Originally titled "Thoughts on Burj Dubai", but hey, things change (some literally overnight).
As expected, there were articles alluding to the "humiliation" of the apparent last-minute rename (and as expected, from the same sources that bring up Ozymandias and Babel anytime they mention the tower). Not surprisingly, there were also articles that attempted to distance Abu Dubai from Dubai by, for example, referring to Sheikh Khalifa as the "Abu Dhabi president" and sneering at how Dubai was "forced" into the name change, while neglecting to mention that the UAE, not Abu Dhabi, has a president (who happens to be the ruler of Abu Dhabi), and that the main thoroughfare into Dubai is already named after a UAE president. Then again, the local counter-propaganda rendered me just as nauseous.

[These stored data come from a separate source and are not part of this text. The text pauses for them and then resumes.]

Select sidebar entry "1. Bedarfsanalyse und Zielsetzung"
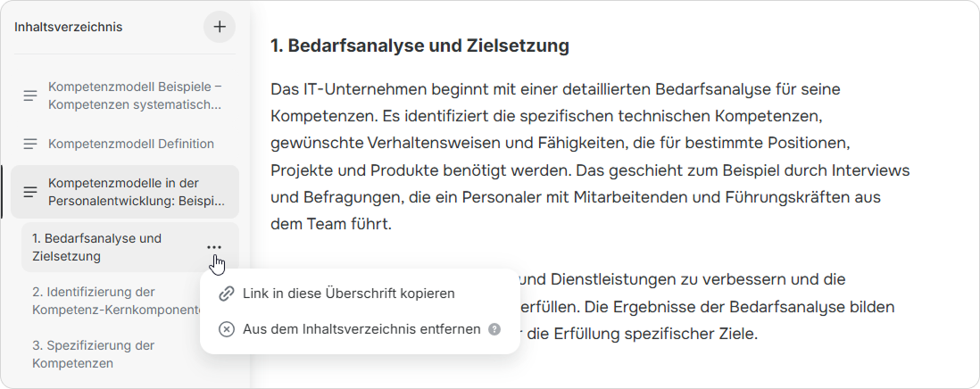 pos(97,247)
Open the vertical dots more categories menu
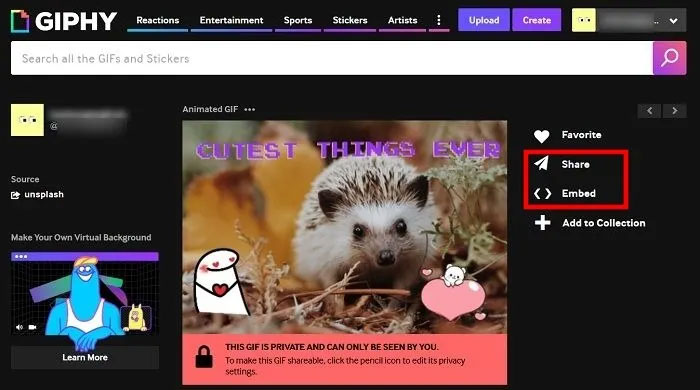 (439, 20)
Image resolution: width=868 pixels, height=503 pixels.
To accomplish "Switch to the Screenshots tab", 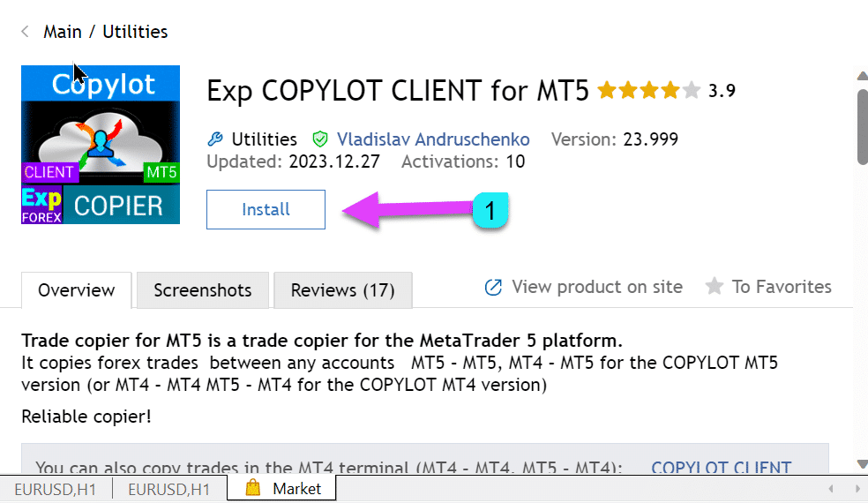I will click(202, 290).
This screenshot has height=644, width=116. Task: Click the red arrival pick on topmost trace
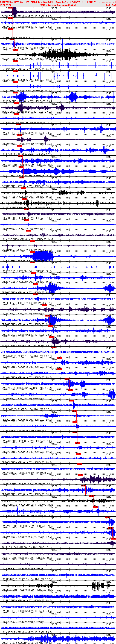tap(10, 8)
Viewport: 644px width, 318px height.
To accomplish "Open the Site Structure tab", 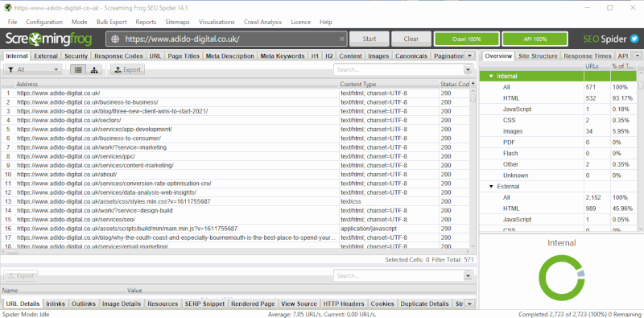I will click(x=538, y=56).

No doubt, this will cause major problems for Emaar, not in the least in terms of branding. On one hand, I am slightly relieved that we have one less landmark named after the city (rather uncreative, in the vein of Dubai Fountain, Dubai Mall, etc). But now there's the question of what to do with not just the name seared into the public consciousness, but embossed onto mugs, printed on signs, given to a metro station and even sewn into janitorial uniforms. Indeed, jaws dropped last night for more than one reason. Emaar must have known for a while, because the stele unveiled by Sheikh Mo had the new name on it. However, secrecy would have been tight, as marketing seems to have sworn to not take any action even in registering a domain name.
Whatever the case, it is a truly majestic edifice - in my opinion, the most beautiful among the stratoscrapers. By day, it is a gleaming spearhead piercing the heavens, and by night, a sparkling beacon of urbania for miles and miles around. At twilight, when seen from a distance on the shadow side, its jagged silhouette cuts a sharp black wedge into the golden-red evening sky, as though Dubai grew so fast that it cracked the celestial dome at its edge. This afternoon, as rays of sunlight illuminated the city through intermittent gaps in thick winter clouds, it appeared otherwordly. Having lived in Chicago, up until recently the home of the tallest building in the world, the psychological elevation such a construction offers is as important as the physical height - especially needed in these times and in this region.